TV actress testifies in case against actor Heard 'Homicide's' Leo accuses son's father of harassment

March 20, 1997|By Kate Shatzkin | Kate Shatzkin,SUN STAFF

"Homicide: Life on the Street" actress Melissa Leo took the witness stand in a Baltimore courtroom yesterday to play a very different role -- as a victim of harassment by movie actor John Heard, the father of her 9-year-old son.

Heard, known for his role as Macaulay Culkin's father in "Home Alone," is being tried in Baltimore District Court on charges of telephone misuse and harassment in incidents alleged by Leo, 36, and her live-in boyfriend, John A. E. Russell. Heard also is accused of assaulting Russell.

In about an hour of testimony, Leo, by turns angry and tearful, described what she characterized as life "in a war zone" created by Heard, 51, during five months last year as a custody battle between the two escalated in tension.

"I have not been able to focus at work," said Leo, who plays a tough detective on the show. "I have been in tears on the telephone with attorneys. During this entire season I have been extremely distracted by this behavior going on."

She added: "It's been killing me. I've wanted two things in my life -- to be an actor and to be a mom."

Heard's lawyer told District Judge Barbara B. Waxman that the case is about Heard wanting to see his son and Leo hoping to prevent it. Shortly before Leo filed charges against Heard, a New York judge told her she was considering granting Heard more liberal visitation with his son.

"It was very clear Ms. Leo did not want this to occur," said Heard's attorney, David B. Irwin.

Heard and Leo had a relationship between 1986 and 1988, during which their son, John Matthew, called Jack, was born. They did not marry. The New York judge awarded custody of the boy to Leo in 1994, allowing Heard to see him every other weekend. Her order said Heard was not to visit the boy at school.

But Leo testified that Heard called her Fells Point home at all hours, wanting to speak to his son and leaving "diatribes" attacking her on the answering machine. Tapes of some of those calls are to be played this afternoon when Heard's trial resumes.

Leo said she didn't let Heard talk to the boy on the phone because she felt Heard was "manipulating" the child. Heard also left postcards and magazines for his son at her house; and during two days in November, he parked across the street from the boy's Roland Park school, once looking at the school with binoculars.

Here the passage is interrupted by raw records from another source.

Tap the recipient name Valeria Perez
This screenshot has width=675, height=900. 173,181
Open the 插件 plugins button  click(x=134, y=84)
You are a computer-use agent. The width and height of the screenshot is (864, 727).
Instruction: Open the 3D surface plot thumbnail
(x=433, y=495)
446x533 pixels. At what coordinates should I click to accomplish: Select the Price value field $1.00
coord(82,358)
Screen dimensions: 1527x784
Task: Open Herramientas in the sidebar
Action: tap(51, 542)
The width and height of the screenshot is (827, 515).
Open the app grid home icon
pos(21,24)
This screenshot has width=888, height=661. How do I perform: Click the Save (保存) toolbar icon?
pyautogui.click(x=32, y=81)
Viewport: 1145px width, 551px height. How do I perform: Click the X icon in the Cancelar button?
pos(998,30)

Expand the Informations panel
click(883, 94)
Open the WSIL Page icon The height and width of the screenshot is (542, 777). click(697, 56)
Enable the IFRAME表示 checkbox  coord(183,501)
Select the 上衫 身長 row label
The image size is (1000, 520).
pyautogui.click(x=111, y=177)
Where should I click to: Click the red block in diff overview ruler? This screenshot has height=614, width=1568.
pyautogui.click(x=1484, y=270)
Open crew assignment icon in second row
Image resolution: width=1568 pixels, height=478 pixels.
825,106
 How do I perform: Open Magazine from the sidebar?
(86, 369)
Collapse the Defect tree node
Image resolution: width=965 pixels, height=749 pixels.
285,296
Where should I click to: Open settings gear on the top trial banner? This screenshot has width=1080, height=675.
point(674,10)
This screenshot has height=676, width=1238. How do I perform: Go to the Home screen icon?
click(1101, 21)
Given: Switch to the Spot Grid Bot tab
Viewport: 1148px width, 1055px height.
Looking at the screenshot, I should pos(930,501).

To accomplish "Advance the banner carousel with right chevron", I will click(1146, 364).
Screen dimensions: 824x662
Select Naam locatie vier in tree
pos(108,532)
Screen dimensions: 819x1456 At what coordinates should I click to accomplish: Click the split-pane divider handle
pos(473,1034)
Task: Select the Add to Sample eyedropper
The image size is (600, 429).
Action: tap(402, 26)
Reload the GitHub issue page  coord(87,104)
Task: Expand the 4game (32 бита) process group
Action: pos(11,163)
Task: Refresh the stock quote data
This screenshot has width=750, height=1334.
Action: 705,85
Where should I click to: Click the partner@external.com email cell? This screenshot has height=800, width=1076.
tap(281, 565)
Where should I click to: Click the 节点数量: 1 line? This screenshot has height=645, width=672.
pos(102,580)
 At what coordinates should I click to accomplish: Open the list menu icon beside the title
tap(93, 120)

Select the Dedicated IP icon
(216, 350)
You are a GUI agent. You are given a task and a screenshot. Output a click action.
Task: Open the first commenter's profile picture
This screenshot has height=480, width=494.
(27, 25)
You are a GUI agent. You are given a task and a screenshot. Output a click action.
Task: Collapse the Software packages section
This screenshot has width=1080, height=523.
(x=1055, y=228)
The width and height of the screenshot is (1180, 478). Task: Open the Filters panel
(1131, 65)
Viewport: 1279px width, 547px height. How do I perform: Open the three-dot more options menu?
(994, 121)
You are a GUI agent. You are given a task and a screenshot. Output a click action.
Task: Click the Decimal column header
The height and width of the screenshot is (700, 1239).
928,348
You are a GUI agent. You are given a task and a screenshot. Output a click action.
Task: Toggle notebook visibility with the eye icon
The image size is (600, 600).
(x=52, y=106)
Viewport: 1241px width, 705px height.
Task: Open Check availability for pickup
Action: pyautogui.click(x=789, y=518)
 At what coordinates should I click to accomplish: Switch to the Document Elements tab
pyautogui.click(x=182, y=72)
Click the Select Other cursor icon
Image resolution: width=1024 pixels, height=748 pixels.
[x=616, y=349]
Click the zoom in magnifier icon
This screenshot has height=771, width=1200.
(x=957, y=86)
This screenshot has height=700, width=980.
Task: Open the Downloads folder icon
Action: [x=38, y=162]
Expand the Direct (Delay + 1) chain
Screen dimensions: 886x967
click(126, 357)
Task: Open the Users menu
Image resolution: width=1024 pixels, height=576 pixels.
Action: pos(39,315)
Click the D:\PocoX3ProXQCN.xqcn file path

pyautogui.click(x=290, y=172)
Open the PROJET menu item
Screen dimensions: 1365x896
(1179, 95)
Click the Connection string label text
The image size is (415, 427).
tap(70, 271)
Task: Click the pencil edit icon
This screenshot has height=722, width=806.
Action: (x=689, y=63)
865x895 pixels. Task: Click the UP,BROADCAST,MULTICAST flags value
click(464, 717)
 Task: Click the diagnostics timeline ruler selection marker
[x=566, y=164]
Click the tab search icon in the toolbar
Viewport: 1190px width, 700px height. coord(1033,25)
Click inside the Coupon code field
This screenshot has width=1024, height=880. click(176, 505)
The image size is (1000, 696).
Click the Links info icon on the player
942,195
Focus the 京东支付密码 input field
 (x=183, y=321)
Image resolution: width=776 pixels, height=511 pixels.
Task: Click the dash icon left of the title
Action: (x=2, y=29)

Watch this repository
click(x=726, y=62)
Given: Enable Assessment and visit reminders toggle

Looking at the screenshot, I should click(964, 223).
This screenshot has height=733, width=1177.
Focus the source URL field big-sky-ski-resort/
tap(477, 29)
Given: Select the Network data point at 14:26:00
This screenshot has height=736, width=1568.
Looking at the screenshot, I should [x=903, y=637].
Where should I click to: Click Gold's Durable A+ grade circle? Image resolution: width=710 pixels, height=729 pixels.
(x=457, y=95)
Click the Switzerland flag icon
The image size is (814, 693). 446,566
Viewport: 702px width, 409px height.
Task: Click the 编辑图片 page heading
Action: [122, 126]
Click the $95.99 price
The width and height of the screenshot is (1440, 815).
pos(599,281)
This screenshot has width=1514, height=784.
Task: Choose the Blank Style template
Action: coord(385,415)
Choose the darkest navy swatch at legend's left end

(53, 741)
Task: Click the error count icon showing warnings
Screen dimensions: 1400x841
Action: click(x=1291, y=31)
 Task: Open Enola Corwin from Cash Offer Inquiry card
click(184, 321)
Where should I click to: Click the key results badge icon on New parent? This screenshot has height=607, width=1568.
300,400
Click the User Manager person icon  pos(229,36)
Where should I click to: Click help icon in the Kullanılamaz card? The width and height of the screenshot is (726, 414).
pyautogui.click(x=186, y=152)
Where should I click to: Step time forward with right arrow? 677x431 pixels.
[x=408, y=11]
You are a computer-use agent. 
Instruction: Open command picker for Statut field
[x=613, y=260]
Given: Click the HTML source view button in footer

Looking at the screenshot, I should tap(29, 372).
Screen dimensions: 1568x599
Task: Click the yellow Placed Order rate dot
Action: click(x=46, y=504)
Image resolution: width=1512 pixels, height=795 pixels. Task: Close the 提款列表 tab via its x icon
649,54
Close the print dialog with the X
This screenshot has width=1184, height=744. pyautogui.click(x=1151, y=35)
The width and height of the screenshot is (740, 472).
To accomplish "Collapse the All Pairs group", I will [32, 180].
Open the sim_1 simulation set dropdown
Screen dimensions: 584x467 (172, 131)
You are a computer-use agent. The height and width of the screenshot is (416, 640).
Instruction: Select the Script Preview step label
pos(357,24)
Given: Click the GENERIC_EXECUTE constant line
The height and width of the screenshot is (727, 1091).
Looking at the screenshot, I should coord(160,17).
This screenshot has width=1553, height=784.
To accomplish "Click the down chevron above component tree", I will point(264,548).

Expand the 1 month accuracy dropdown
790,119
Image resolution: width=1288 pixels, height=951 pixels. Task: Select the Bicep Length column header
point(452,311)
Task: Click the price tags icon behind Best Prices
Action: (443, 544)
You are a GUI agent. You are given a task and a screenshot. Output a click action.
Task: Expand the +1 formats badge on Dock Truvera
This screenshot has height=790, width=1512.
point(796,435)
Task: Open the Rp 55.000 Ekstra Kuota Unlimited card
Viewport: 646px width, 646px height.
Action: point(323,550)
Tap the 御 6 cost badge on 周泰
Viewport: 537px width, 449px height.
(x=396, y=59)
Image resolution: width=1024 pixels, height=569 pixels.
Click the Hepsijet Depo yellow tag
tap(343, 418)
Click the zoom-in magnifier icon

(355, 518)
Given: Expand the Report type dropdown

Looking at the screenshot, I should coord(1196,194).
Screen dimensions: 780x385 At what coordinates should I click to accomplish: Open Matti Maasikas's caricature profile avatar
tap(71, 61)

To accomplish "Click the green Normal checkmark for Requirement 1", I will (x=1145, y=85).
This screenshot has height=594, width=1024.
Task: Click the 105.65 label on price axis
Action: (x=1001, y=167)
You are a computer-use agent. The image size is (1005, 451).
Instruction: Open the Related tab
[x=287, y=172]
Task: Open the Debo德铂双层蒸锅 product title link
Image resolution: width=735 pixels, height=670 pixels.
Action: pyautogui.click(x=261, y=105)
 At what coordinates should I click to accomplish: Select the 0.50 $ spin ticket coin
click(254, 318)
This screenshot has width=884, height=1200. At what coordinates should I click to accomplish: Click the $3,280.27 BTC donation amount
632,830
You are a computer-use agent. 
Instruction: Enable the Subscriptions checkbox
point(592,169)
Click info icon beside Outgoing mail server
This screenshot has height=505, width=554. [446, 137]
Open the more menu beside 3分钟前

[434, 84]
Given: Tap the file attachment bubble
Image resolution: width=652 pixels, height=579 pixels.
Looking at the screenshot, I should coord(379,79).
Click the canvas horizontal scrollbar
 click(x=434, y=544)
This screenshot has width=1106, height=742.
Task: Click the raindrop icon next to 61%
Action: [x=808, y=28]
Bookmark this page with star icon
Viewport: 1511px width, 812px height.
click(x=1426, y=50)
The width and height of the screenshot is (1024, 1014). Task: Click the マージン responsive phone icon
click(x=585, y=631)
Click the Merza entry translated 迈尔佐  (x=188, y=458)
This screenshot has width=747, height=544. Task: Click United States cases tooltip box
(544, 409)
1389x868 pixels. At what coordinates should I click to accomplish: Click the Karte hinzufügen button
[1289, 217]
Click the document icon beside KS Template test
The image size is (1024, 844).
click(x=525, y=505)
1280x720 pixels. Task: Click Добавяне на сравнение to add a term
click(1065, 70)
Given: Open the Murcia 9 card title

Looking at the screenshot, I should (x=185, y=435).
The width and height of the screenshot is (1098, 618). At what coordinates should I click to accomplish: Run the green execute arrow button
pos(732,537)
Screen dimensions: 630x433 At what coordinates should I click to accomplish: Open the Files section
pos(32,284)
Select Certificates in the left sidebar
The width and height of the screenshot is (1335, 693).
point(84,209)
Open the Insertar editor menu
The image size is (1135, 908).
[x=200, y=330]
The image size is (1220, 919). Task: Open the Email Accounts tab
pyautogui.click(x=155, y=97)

M. Bradley Rogers Jr., headmaster of the Odyssey School, said Heard called him repeatedly, asking about Jack's schoolwork and wanting to be sent information about school activities. Rogers said he told Heard several times not to visit the school.

Russell testified that on the second day Heard was outside the school, Heard struck him three times in the chest, then slammed a car door into him.